In this exercise, the entries below include pictures. Repeat exactly the lines from the line with "Task: Select the Pablo Martinez name cell" to the line with "Instruction: Open the Product Tour link", including both, but without the pictures.

▶ STORED DATA:

== == ==

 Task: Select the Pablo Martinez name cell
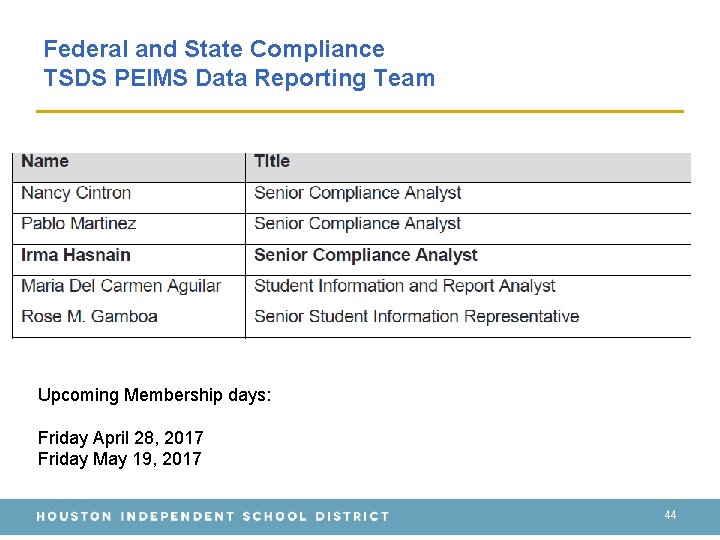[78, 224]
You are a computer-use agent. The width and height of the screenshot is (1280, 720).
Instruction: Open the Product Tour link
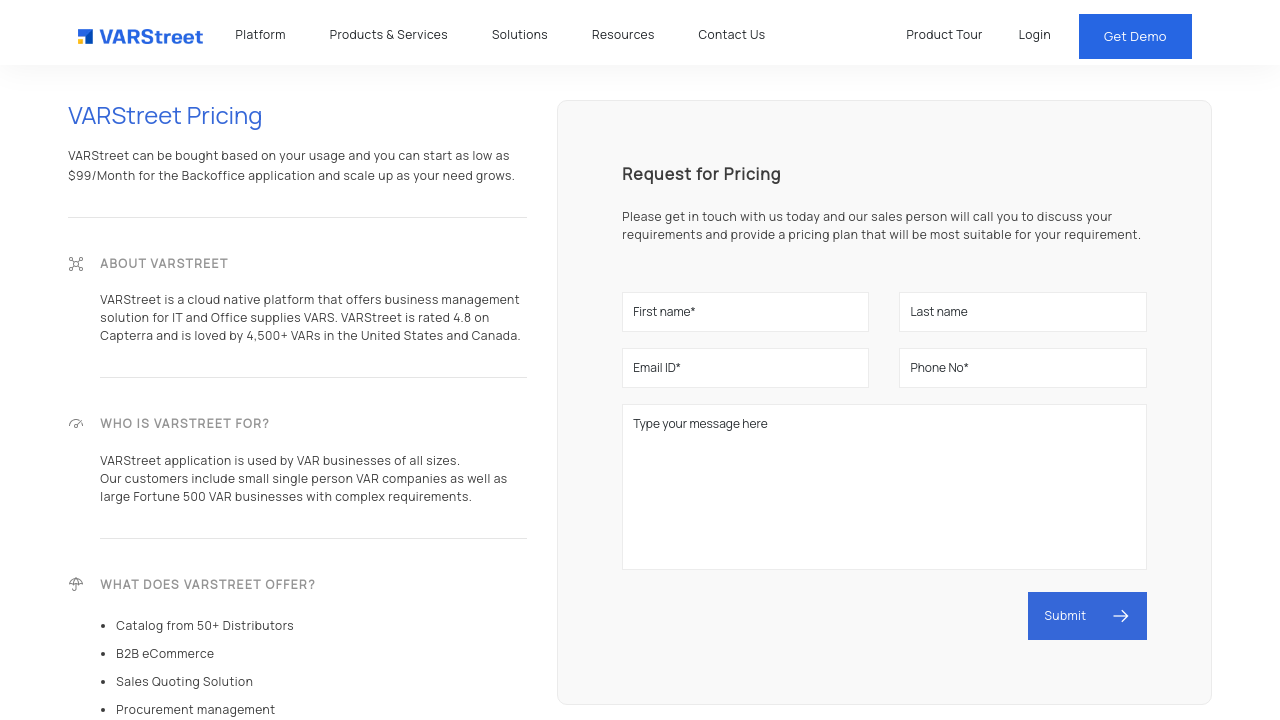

== == ==

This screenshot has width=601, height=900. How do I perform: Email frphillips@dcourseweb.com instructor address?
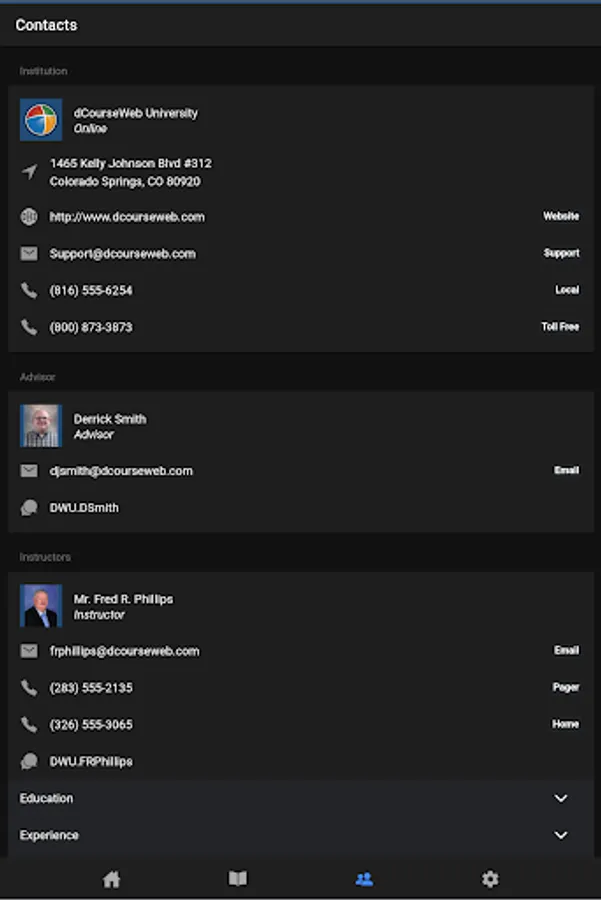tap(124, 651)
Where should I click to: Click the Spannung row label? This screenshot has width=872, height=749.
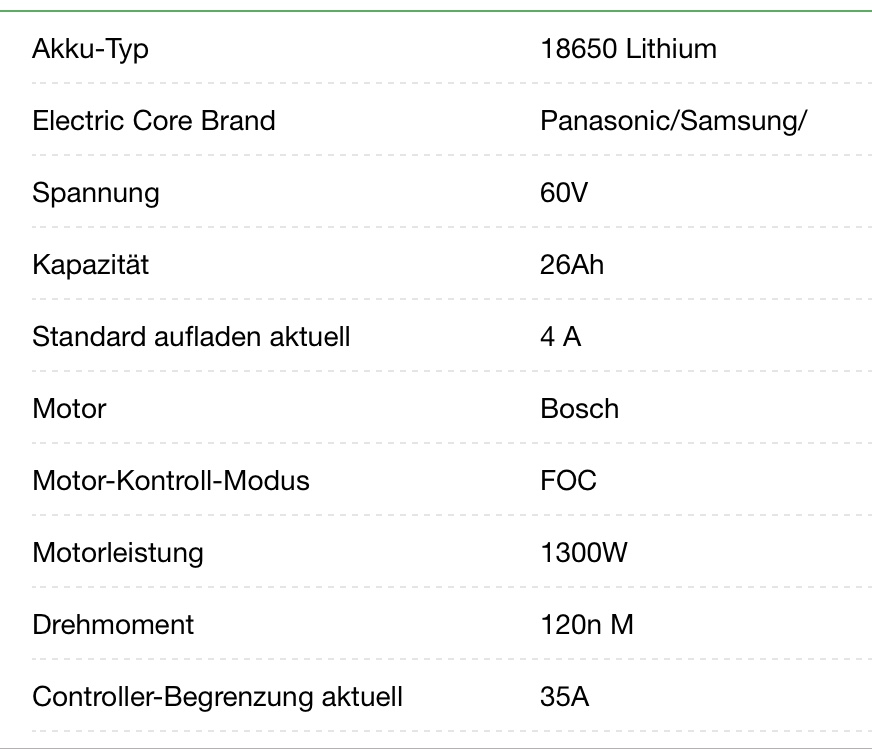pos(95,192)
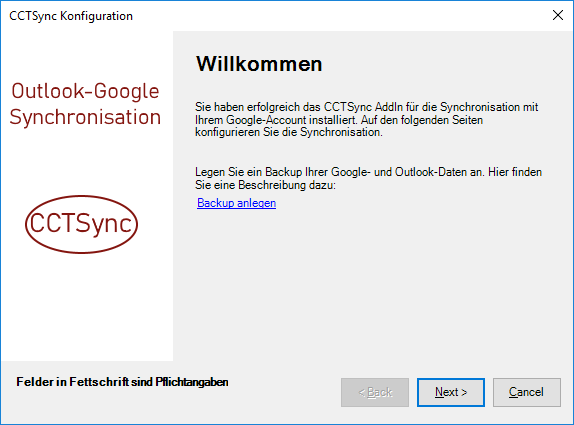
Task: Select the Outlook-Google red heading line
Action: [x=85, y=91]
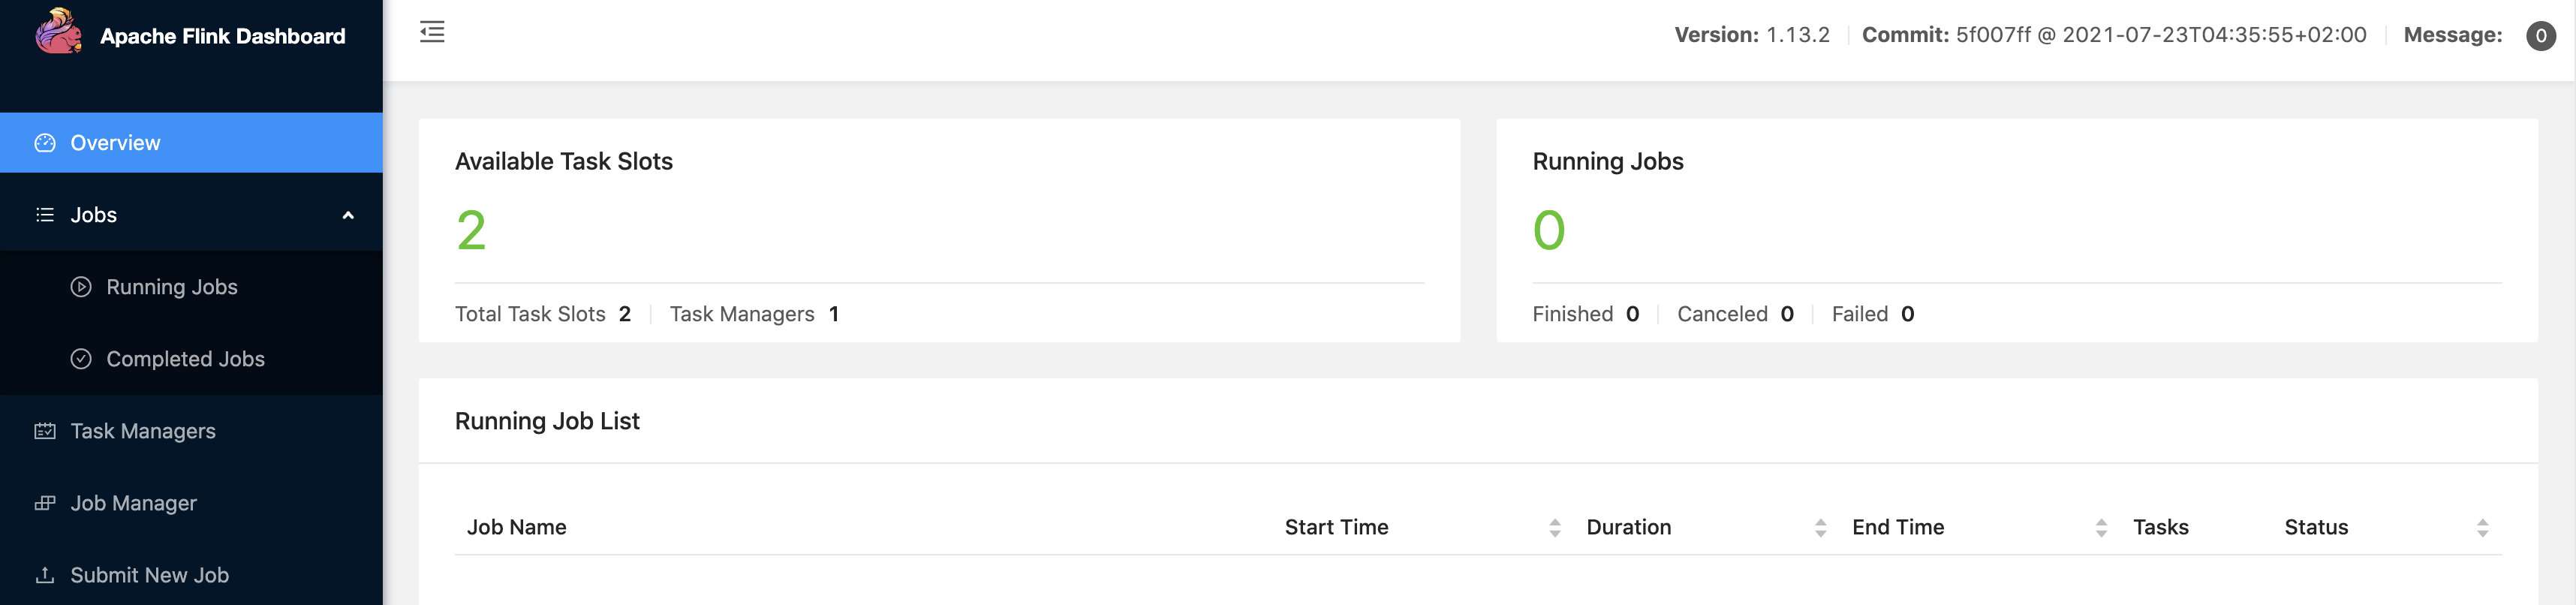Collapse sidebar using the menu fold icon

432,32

== == ==

▶ SOLUTION:
 Task: Select the Pablo Martinez name cell
[78, 224]
You are a computer-use agent. The width and height of the screenshot is (1280, 720).
Instruction: Open the Product Tour link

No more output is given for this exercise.